*Records for processing*

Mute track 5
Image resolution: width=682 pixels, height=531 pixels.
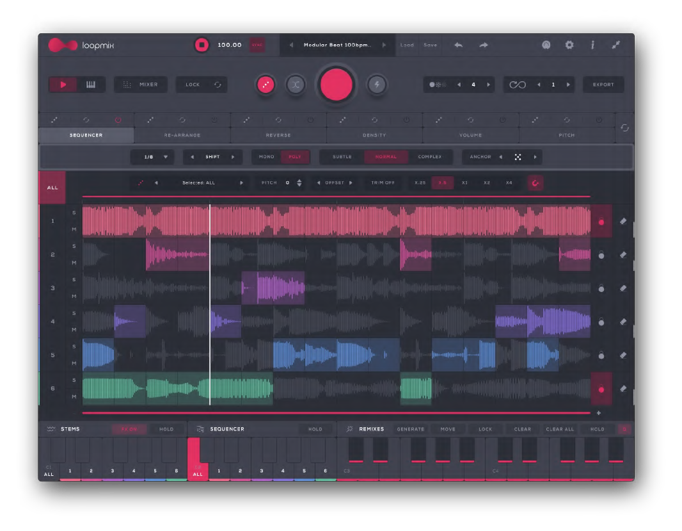coord(73,363)
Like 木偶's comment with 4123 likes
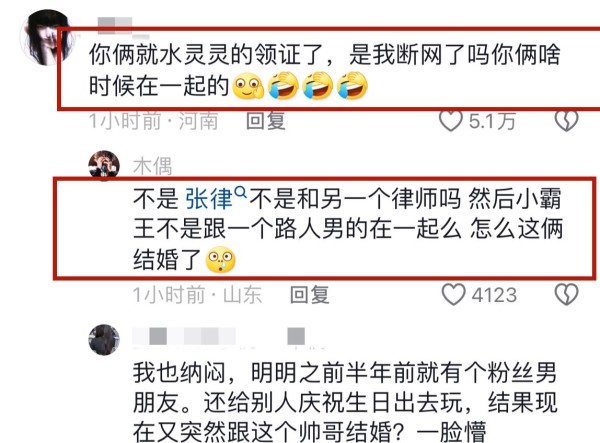Screen dimensions: 600x443 tap(453, 295)
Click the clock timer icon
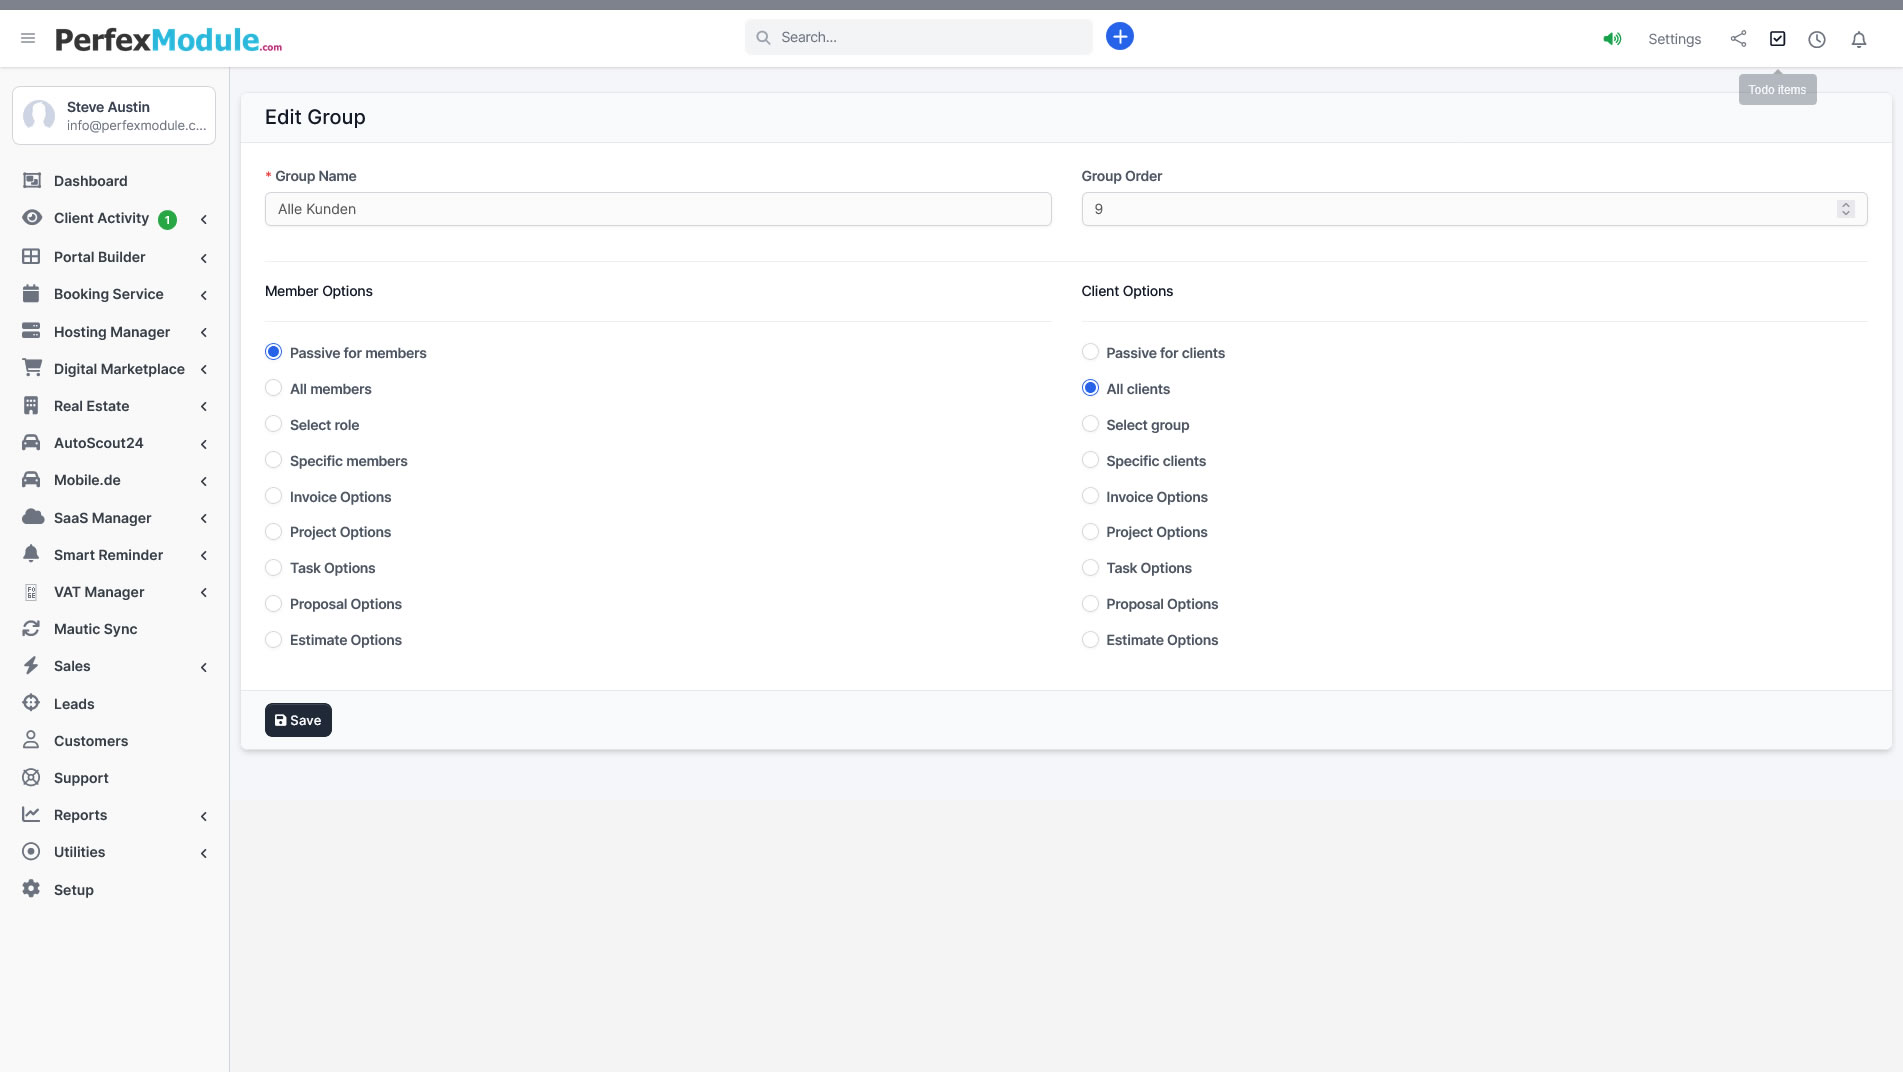Screen dimensions: 1903x1072 [1816, 39]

*Work task*
When you retype the data above, match every line exactly and leave the pictures behind.

*Answer for this exercise*
Mute track 5
Image resolution: width=682 pixels, height=531 pixels.
coord(73,363)
Like 木偶's comment with 4123 likes
Screen dimensions: 600x443 tap(453, 295)
Click the clock timer icon
Screen dimensions: 1903x1072 [1816, 39]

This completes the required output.